Recently, a Florida woman and her son filed separate wrongful death lawsuits on behalf of 49 year-old Stefano Riccioletti, a well-known Miami chef who died in a hit and run crash caused by an underage drunk driver. According to the Miami Herald, 20 year-old Karlie Tomica's blood alcohol content was three times the legal limit when she struck and killed Riccioletti as he walked to work. Authorities say Tomica did not remain at the scene, but a good Samaritan who witnessed the accident followed Tomica to her apartment and notified police.

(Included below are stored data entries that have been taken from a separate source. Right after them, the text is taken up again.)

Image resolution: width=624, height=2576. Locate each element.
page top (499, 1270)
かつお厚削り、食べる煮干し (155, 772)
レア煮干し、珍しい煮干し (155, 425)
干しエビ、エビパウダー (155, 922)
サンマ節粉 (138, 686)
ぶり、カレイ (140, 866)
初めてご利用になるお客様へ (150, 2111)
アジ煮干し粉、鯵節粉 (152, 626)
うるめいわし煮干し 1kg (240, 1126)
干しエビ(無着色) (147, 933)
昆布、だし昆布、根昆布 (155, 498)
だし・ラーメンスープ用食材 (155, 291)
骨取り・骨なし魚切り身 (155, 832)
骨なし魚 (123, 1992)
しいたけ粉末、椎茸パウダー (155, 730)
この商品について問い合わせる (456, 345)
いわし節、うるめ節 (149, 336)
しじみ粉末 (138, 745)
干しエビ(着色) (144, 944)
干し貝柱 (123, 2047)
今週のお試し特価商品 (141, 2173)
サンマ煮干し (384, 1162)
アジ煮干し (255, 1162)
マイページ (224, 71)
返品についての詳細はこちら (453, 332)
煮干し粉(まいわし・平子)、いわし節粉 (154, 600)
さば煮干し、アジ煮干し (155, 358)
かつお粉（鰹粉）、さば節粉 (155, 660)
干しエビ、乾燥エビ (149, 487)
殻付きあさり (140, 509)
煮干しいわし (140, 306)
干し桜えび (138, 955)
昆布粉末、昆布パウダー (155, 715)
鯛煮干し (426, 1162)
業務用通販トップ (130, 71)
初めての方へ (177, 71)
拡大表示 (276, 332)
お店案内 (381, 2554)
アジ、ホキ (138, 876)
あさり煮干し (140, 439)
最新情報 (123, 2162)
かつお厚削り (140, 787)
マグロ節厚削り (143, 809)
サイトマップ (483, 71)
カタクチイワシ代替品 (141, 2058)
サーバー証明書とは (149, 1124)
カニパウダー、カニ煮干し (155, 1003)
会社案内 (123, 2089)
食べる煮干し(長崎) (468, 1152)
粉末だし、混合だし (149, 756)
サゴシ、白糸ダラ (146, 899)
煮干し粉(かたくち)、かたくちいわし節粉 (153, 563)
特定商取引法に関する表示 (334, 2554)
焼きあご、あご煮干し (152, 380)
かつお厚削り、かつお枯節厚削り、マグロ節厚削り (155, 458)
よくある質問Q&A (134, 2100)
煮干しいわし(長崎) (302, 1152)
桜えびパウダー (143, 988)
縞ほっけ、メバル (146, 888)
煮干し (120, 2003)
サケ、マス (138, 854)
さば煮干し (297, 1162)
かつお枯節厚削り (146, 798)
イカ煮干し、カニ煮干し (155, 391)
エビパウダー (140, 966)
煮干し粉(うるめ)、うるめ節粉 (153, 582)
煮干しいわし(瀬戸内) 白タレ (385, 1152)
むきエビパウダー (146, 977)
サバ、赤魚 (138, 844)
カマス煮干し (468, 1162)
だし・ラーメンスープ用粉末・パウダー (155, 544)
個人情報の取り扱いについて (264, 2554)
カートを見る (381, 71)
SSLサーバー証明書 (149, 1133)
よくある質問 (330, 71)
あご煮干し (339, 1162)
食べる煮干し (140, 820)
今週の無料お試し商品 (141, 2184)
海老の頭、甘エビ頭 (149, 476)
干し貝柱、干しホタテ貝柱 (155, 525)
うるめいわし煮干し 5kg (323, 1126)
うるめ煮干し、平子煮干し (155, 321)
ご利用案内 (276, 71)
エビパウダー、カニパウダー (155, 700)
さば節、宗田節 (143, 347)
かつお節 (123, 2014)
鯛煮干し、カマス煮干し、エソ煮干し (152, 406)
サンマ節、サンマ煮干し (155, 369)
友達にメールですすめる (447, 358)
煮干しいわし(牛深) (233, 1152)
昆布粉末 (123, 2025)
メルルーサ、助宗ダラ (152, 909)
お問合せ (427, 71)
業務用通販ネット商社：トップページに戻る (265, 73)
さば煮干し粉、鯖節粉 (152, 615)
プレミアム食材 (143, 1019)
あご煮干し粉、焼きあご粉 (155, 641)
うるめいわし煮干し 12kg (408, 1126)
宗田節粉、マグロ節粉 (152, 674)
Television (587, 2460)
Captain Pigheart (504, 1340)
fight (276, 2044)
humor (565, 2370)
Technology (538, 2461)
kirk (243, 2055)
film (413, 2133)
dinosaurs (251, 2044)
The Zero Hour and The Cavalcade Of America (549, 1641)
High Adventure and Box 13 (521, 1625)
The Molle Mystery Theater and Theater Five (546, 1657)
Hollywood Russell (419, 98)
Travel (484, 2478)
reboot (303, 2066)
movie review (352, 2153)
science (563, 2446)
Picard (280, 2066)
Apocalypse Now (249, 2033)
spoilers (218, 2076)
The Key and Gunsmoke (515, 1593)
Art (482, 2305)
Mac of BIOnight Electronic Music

The two wrongful death lawsuits name Tomica and Nikki Beach Miami, the nightclub where she worked as a bartender and where she reportedly spent the hours leading up to the accident. Riccioletti's family members say the operators of Nikki Beach allowed Tomica to drink during her shift, even though she is underage, and that the club "knew or should have known that [Tomica] was going to drive. It was foreseeable to the club that she posed a dangerous risk of injury or death to other motorists and/or pedestrians."
Tomica also faces several criminal charges in connection with the accident, including DUI manslaughter, leaving the scene of a fatal accident, DUI with property damage and resisting an officer without violence. If convicted, she could be sentenced to 30 years in prison.
Missouri law and drunk driving accidents
• When drunk drivers cause crashes that result in injuries or fatalities, they may face other criminal charges in addition to DWI, including assault and involuntary manslaughter (which are both felony offenses that carry punishments like prison time, significant fines, or a combination of both). Offenders may also be subject to personal injury or wrongful death lawsuits filed on behalf of their victims.
• Under very specific circumstances, Missouri's dram shop law permits injury victims to take legal action against establishments that serve alcoholic drinks to individuals who then cause drunk driving accidents. Such action is only possible when there is "clear and convincing evidence that the seller knew or should have known that intoxicating liquor was served to a person under the age of twenty-one years or knowingly served intoxicating liquor to a visibly intoxicated person." In most cases, however, Missouri adheres to the common law rule that "furnishing alcoholic beverages is not the proximate cause of injuries inflicted by intoxicated persons."